Increasing amounts of renewable energy will be critical to meeting the UK’s net zero targets. However, wind and solar are variable over timescales from seconds to seasons, and electricity consumption is expected to grow over coming decades.
The development of new and alternative energy storage approaches will be an important feature of the future energy system that allows the grid to be managed effectively. This requires an increase to the current storage capacities and associated scale-up and integration of energy storage technologies.
I am delighted that our BCES colleagues have been awarded the grants to address grid scale storage challenges. This research, the development of the technologies and the integration of these solutions in to existing and future infrastructure all play a key role in our national commitment to achieve net zero by 2050 goals.Professor Yulong Ding, Director of the Birmingham Centre for Energy Storage
The projects supported are:
- Energy Storage Integration for a Net Zero Grid
Led by the University of Sheffield and supported by Dr Jonathan Radcliffe the Energy Storage Integration for a Net Zero Grid project will determine how different distributed energy storage devices, of different sizes and technologies, can be integrated into the grid.

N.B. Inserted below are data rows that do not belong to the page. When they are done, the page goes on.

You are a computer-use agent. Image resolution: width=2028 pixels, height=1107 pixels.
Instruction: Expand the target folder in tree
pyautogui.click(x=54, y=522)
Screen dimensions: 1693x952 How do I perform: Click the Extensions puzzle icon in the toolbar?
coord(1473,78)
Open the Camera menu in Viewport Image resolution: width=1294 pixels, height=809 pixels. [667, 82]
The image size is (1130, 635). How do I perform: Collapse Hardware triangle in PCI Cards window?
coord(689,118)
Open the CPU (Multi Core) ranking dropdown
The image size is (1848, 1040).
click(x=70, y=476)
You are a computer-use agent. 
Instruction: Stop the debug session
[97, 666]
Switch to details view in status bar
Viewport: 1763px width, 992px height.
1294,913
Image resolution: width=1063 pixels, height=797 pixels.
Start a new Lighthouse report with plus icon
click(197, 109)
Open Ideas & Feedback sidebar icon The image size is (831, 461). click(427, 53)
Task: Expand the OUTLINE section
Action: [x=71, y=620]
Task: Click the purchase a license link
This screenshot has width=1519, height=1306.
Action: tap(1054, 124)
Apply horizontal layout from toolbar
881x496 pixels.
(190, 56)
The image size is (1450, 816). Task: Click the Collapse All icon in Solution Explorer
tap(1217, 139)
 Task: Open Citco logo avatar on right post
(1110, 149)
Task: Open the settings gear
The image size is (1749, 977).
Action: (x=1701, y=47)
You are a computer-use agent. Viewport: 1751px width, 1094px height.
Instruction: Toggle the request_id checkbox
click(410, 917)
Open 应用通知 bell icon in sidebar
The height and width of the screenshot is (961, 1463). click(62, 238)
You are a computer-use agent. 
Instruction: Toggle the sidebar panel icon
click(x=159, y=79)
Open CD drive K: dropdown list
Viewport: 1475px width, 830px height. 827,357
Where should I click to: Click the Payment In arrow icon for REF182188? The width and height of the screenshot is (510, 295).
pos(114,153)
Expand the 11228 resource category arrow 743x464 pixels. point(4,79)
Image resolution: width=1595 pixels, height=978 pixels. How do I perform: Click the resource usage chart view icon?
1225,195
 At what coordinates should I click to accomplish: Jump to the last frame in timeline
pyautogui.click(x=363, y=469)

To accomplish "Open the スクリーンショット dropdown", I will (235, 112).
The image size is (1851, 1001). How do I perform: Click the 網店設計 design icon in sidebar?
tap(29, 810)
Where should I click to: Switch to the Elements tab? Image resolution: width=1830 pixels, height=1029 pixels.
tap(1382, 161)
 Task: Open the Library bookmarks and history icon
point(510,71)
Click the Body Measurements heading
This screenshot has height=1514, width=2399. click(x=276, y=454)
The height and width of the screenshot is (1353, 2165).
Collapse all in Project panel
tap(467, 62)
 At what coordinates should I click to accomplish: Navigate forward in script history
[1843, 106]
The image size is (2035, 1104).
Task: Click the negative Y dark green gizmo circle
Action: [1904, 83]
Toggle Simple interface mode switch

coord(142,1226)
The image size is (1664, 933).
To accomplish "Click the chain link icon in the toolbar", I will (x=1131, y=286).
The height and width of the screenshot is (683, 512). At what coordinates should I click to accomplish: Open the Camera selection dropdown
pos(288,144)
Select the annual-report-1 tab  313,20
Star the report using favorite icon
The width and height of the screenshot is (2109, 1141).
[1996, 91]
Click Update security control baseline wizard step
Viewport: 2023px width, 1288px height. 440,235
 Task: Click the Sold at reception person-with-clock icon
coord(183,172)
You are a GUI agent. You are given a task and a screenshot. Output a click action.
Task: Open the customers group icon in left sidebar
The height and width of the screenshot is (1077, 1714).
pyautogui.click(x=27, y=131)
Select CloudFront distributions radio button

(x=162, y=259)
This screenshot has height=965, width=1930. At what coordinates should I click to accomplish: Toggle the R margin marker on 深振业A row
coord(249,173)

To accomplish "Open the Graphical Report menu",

This project will build on the £5m MANIFEST project, led by Dr Radcliffe. The project will investigate where and how energy storage could be connected to the grid, how it could be controlled and what policies and market conditions would be required to meet the storage requirements of the grid.
- Plasma Assisted Thermo-Chemical energy storage for Carnot batteries (PATCH)
PATCH is a collaborative project led by Professor Yongliang Li and supported by Professor Gary Leeke, in partnership with the University of Liverpool and the London School of Economics and Political science. The project will focus on the development of a new, high-temperature thermochemical heat storage technology that can be integrated into the retrofitting of thermal power plants.
More specifically, the intermittent and excessive grid electricity can be flexibly absorbed via plasma assisted reduction reaction (charging process). The ‘charged’ thermochemical heat storage materials can be used as ‘fuel’ to generate electricity to the grid during times of peak demand. This approach is also cost-effective as it uses recycled waste metallic materials for the manufacture of the thermochemical heat storage materials.
- High Performance Compressed Air Energy Storage Elevated through High-Temperature Thermal Storage (Hi-CAES)
The Hi-CAES project, led by University of Warwick and supported by Professor Yulong Ding, aims to hybridise Compressed Air Energy Storage (CAES) with High Temperature Thermal Energy Storage (HTES) and address achieving a high energy conversion efficiency, high energy and power density, and operation flexibility.
The HTES work will build on the NexGen-TEST project, which will use high-voltage (33-132kV) and low-current electrical supply for generating high temperature heat (600-950oC) and storing the heat in high temperature composite phase change materials. This will reduce energy losses and eliminate the needs for transformers, leading to cost reduction and helping mitigate network congestion.